Researchers from Sysdig are warning of an ongoing attack campaign against vulnerable GitLab servers that results in deployment of cryptojacking and proxyjacking malware. The attacks use cross-platform malware, kernel rootkits, and multiple layers of obfuscation and try to evade detection by abusing legitimate services.
“This operation was much more sophisticated than many of the attacks the Sysdig TRT typically observes,” researchers from security firm Sysdig said in a new report. “Many attackers do not bother with stealth at all, but this attacker took special care when crafting their operation. The stealthy and evasive techniques and tools used in this operation make defense and detection more challenging.”
The attackers behind the attack campaign, which Sysdig has dubbed LABRAT, search for GitLab servers vulnerable to a known critical security issue tracked as CVE-2021-22205. This flaw stems from improper validation of image files when GitLab processes them with ExifTool and can result in remote code execution. It was patched in GitLab in April 2021 in versions 13.8.8, 13.9.6 and 13.10.3, but exploits for it are still actively used in attacks, meaning hackers find enough unpatched servers to justify its use.
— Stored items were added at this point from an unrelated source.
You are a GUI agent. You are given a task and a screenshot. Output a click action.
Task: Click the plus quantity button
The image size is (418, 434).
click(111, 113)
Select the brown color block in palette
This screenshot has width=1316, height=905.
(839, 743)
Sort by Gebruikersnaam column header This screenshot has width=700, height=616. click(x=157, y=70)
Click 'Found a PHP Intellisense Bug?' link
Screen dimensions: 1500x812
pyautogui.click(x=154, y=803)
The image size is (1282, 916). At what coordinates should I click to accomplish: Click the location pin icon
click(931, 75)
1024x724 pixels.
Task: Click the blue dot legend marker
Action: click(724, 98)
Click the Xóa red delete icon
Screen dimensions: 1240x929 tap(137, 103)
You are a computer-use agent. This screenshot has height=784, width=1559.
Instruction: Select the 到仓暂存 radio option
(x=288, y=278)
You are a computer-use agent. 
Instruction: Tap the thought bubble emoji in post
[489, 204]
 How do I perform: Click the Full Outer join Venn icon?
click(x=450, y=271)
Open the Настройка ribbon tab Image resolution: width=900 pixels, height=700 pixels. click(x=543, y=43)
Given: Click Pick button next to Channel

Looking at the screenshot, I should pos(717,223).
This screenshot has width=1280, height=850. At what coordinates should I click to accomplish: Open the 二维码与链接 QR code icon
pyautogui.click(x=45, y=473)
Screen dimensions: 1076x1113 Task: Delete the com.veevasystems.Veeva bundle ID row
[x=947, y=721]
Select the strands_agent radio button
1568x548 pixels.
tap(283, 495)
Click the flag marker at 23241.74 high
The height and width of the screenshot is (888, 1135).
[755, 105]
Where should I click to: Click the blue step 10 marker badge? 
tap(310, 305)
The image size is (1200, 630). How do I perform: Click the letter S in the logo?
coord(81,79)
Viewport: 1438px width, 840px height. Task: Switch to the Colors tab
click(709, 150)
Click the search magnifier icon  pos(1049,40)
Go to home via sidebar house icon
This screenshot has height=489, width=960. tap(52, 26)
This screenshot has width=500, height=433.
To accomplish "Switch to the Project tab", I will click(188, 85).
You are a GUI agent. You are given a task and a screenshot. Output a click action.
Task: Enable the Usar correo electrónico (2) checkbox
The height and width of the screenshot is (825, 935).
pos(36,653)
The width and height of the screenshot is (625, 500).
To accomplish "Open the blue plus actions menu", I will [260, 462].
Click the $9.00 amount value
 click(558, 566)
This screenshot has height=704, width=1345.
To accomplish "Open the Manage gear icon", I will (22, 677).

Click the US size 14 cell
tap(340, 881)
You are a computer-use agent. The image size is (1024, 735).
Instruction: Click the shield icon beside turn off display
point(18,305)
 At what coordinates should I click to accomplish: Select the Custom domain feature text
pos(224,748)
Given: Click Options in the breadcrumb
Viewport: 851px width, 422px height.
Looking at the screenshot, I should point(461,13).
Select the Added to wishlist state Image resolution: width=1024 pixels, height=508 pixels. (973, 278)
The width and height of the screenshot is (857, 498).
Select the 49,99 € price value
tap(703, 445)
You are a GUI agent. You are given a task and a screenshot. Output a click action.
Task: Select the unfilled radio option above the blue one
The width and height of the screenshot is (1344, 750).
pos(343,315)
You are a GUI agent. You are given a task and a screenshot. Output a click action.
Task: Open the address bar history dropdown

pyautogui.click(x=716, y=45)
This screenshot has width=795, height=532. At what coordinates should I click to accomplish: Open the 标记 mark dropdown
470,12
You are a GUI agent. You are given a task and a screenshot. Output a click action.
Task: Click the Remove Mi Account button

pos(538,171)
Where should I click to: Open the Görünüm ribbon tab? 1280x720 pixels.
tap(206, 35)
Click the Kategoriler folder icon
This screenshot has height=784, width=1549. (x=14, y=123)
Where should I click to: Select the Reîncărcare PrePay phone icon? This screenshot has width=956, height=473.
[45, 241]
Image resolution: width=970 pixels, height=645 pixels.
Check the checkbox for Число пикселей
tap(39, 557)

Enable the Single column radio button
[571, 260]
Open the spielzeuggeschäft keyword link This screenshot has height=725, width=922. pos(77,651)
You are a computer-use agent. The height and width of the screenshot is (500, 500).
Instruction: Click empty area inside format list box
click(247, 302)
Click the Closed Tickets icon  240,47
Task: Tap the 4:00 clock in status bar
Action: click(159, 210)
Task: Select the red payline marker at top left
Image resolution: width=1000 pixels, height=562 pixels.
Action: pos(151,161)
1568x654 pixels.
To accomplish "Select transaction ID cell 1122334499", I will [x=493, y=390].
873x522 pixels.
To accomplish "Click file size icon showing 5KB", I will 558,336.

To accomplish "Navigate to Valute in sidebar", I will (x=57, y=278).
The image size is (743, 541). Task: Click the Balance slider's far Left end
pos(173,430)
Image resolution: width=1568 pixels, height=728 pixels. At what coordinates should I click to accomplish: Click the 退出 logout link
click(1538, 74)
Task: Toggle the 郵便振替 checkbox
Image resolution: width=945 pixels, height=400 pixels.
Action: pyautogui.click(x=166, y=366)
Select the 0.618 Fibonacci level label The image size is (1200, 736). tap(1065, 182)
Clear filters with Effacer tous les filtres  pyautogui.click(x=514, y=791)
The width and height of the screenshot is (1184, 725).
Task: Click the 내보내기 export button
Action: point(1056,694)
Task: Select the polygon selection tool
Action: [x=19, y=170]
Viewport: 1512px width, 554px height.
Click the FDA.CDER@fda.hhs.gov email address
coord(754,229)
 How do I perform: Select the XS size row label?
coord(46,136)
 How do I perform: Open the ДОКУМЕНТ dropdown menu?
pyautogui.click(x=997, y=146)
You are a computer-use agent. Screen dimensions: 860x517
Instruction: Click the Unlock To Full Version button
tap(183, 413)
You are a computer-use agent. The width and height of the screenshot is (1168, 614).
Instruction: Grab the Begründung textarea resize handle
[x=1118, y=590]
Attackers exploit TryCloudflare to gain an advantage
Once they gain remote code execution, the attackers run a curl command to download and execute a malicious script for a command-and-control (C2) server with a trycloudflare.com hostname. TryCloudflare is a free-tier service provided by Cloudflare for users to evaluate various platform features. Attackers have been known to abuse it to obfuscate their actual C2 server location since Cloudflare’s CDN acts as a proxy in between.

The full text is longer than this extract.